Line drawing algorithm

Mike · Post by **Mike** » Sat Mar 16, 2024 2:51 pm

MrSterlingBS wrote:[...]

PM sent

Mike · Post by **Mike** » Sun Mar 24, 2024 7:53 am

Warning, longer post.

Before I posted my own version of the "20000 pixels/second" line routine on the previous page, I also had a PM exchange with Merytsetesh about MrSterlingBS's original implementation:

in a PM to Merytsetesh, Mike wrote:I'll take a look into this the next days whether I can derive a version of the routine that does not have those rounding issues, and will do a post about the improved version here in Denial. FYI, that routine roughly manages 20000 pixels/second.

While doing so, I found the 'skeleton' of the main loop to be general enough that only a single copy was necessary (not two, as I originally had imagined). One of the self-modifications changes between CPX and CPY at the end of the loop as necessary, that had been the decisive factor in it.

The routine is remarkable in the sense that it manages to keep the X and Y co-ordinates as work values in the respective registers throughout the whole operation of the main loop - that is something you normally do not see in non-trivial 6502 code. Normally, you would always need to swap between the registers and (zero page) memory. Still the 6502 is missing a second accumulator, and that means the single accumulator has to hold the current bitmap byte value and the decision/error value in turns (and for a short time, also the low and high byte parts of the bit column address).

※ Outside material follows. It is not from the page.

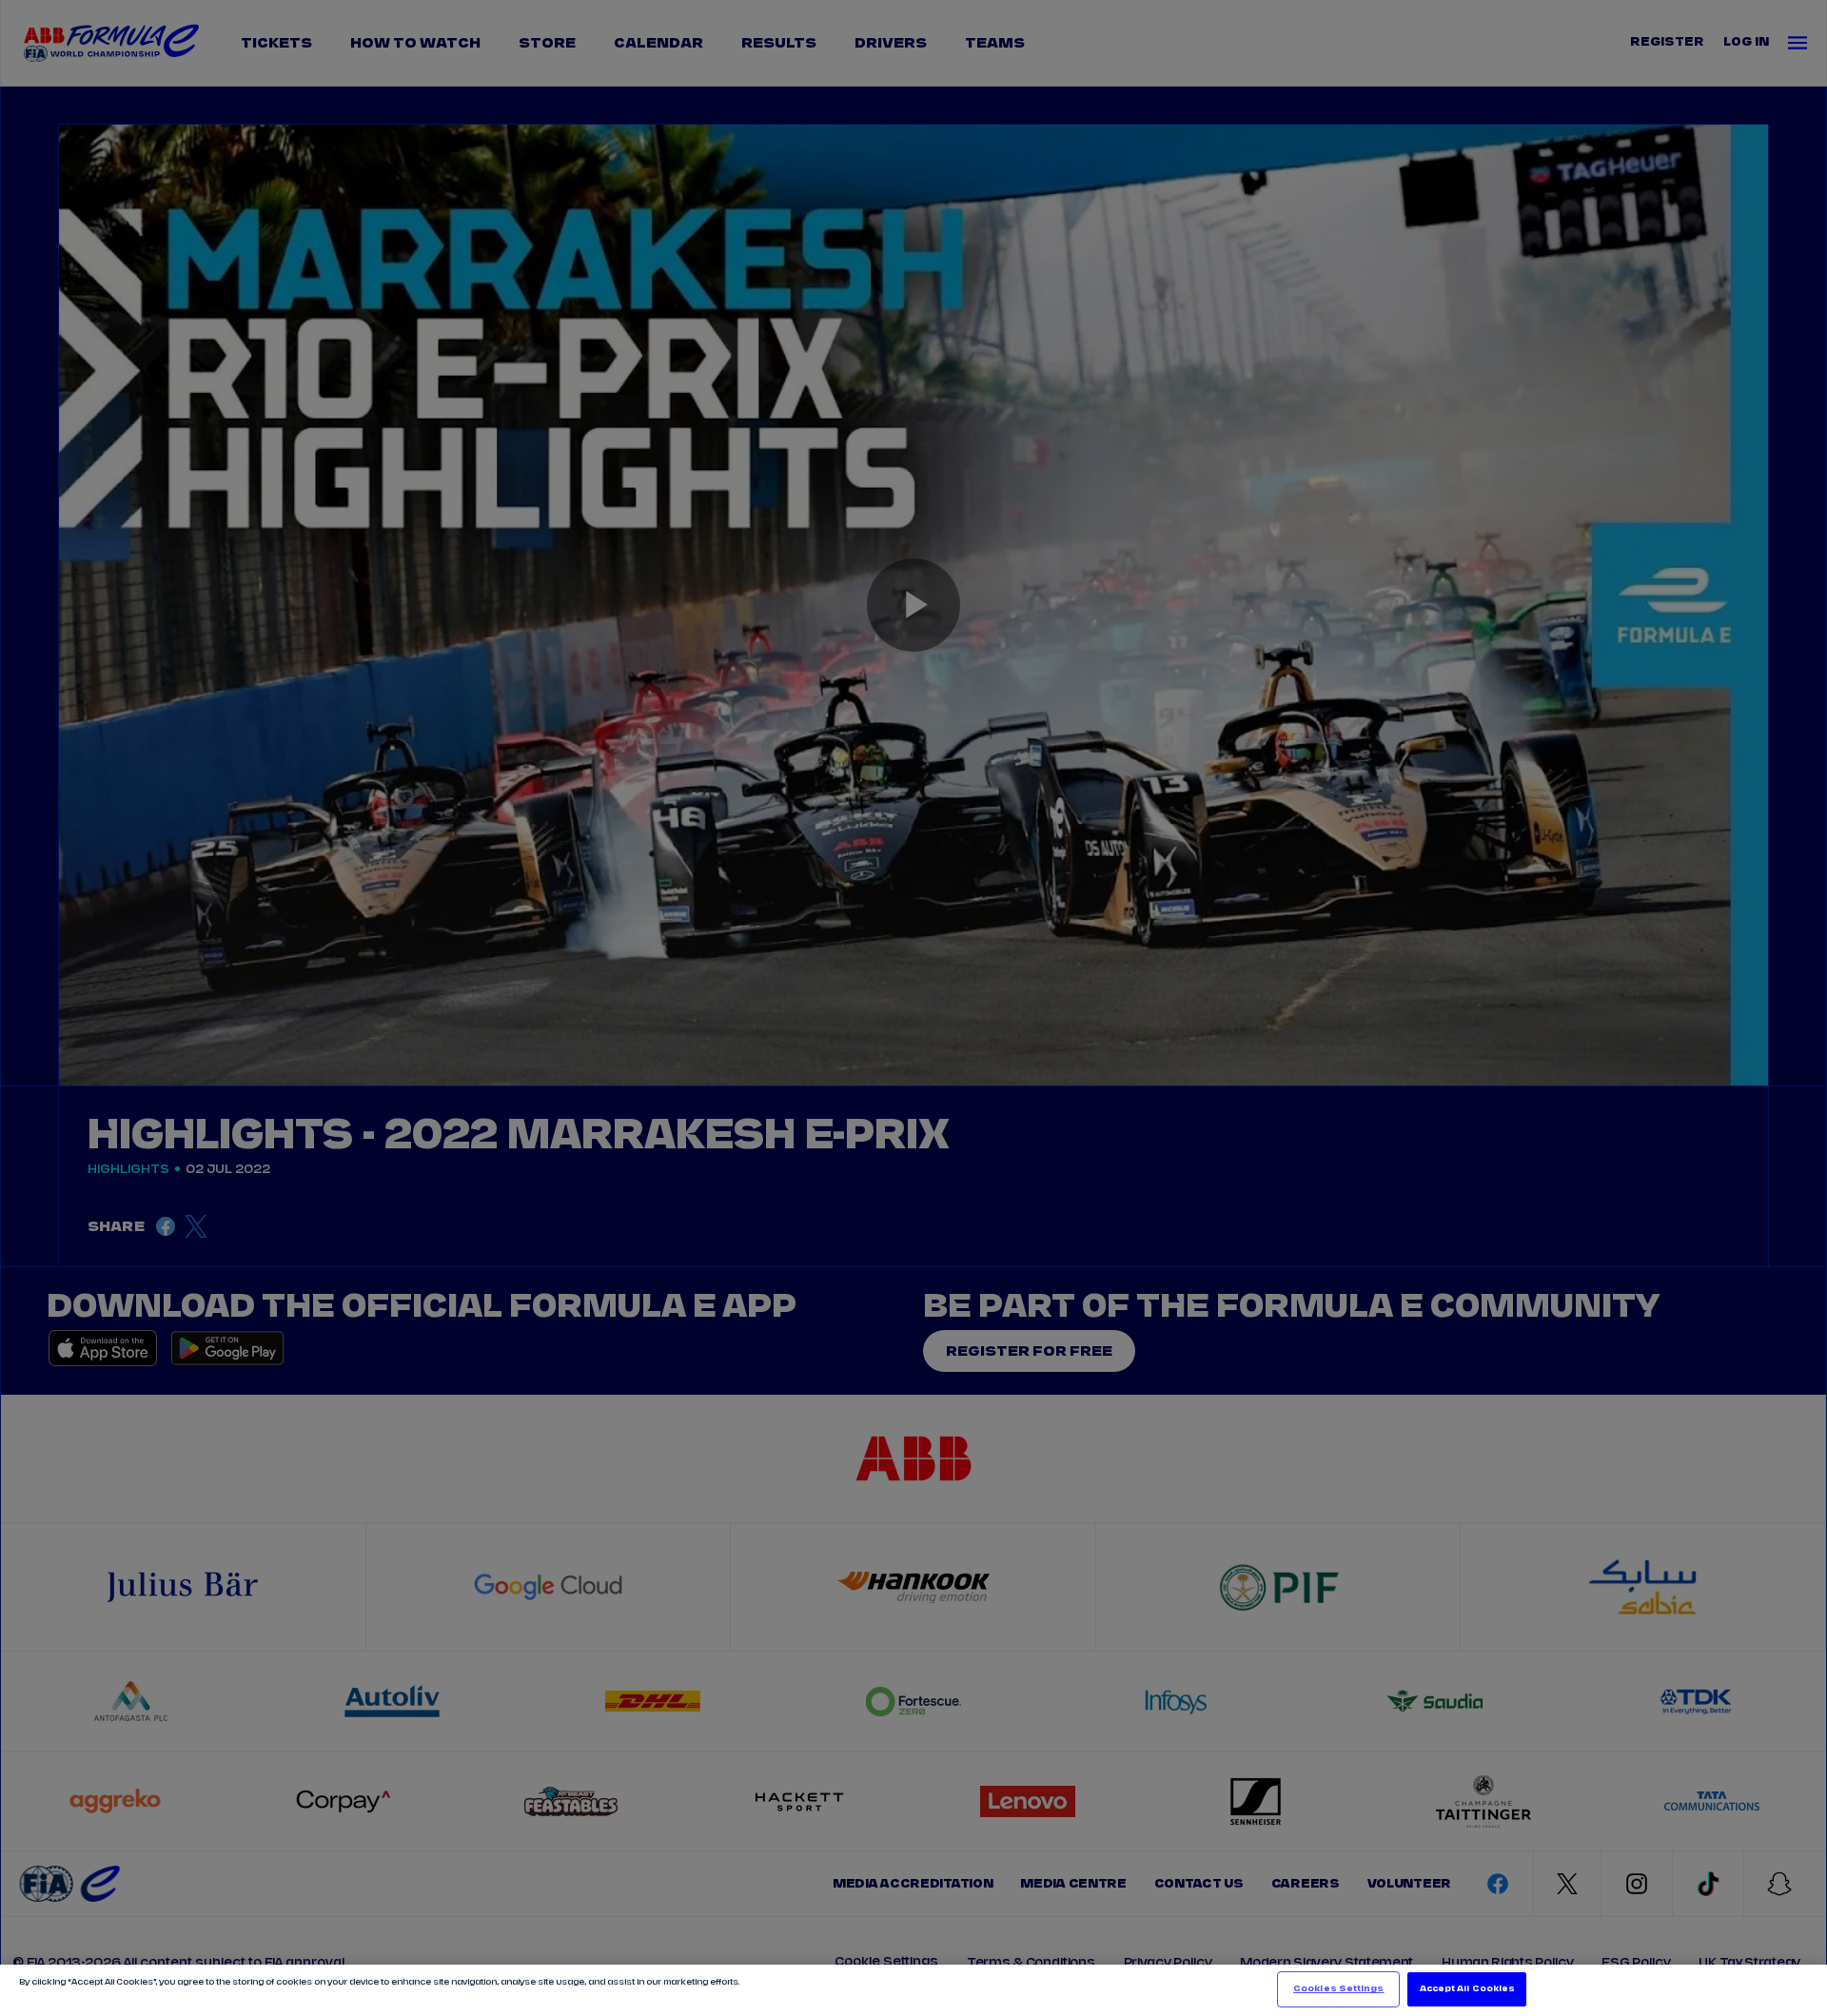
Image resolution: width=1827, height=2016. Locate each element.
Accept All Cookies (1467, 1989)
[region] (913, 1990)
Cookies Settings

Yet, this routine still does a full address calculation for each pixel, even if that is extremely streamlined by avoiding shift and mask instructions during retrieval of the bitmap column pointer which would otherwise be helpful to keep the tables small.

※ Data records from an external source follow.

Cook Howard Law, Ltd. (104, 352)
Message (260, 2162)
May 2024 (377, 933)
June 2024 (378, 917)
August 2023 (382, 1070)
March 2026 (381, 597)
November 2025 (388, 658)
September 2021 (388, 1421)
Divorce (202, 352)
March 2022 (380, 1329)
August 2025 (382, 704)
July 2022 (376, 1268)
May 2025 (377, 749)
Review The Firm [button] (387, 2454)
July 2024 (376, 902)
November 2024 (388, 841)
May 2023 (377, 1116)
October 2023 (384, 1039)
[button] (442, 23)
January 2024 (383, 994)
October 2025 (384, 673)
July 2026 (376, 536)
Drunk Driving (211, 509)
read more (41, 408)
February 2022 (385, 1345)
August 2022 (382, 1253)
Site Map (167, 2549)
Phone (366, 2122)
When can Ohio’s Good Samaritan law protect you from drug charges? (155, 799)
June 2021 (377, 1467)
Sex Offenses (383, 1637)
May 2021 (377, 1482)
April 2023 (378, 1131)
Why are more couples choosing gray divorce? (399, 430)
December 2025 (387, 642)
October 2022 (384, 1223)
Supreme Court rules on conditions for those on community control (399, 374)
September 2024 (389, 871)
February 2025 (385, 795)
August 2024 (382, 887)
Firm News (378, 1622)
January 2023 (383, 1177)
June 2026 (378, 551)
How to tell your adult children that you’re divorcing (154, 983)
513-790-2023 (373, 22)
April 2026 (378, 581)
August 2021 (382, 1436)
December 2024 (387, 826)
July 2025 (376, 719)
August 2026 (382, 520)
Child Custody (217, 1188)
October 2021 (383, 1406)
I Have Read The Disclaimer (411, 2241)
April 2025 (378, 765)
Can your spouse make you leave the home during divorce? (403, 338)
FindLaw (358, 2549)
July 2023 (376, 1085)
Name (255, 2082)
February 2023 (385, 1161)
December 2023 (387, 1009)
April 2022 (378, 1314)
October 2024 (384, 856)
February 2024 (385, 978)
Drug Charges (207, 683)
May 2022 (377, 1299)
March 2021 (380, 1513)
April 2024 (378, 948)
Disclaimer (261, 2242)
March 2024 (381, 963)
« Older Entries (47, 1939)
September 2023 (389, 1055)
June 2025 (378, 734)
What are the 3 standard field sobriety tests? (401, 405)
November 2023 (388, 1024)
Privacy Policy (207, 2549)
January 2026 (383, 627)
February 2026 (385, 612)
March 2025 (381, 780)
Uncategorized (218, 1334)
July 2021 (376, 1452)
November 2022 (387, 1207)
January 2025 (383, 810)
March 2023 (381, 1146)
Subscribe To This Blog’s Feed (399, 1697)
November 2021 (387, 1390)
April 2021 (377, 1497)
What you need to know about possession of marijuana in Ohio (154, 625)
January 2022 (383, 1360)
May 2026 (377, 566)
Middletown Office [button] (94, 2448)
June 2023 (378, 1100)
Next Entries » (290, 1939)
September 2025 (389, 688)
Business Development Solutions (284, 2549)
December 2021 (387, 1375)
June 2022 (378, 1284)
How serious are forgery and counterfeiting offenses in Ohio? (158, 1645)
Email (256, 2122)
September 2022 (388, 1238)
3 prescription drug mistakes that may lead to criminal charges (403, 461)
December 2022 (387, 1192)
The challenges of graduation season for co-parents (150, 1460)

To further improve on this, the crucial observation is that the Y indexed address mode already does half the job of calculating the effective address of the bitmap byte, and the bitmap column pointer only changes its value when the respective 8-pixel bitmap column is left to either side. Most of the time, the bitmap column pointer stays put so we only need to update it as necessary. Factoring out that part is one of the two necessary steps.

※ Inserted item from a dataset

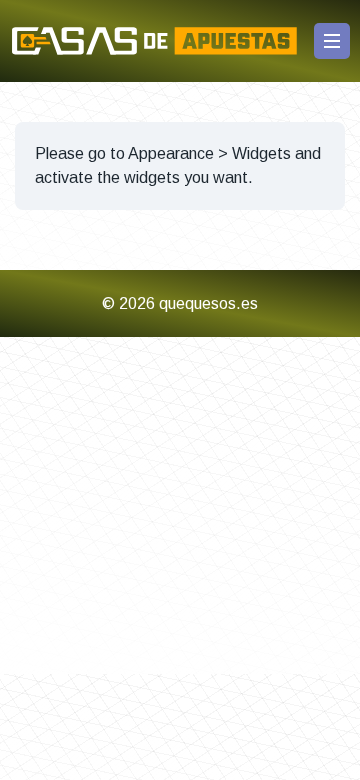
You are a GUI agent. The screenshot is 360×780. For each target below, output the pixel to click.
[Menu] (332, 41)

The second step is saving the time on the bit mask retrieval. Again, the routine here reads the bit mask from a table with an X indexed ORA instruction. However, while stepping along the line, the bit in the mask either stays put or changes its position one to the left or to the right (with possible wraparound). This can be streamlined by unrolling the main loop and providing 8 copies of the loop body, one for each position of the bit to be set (or reset), as immediate constant.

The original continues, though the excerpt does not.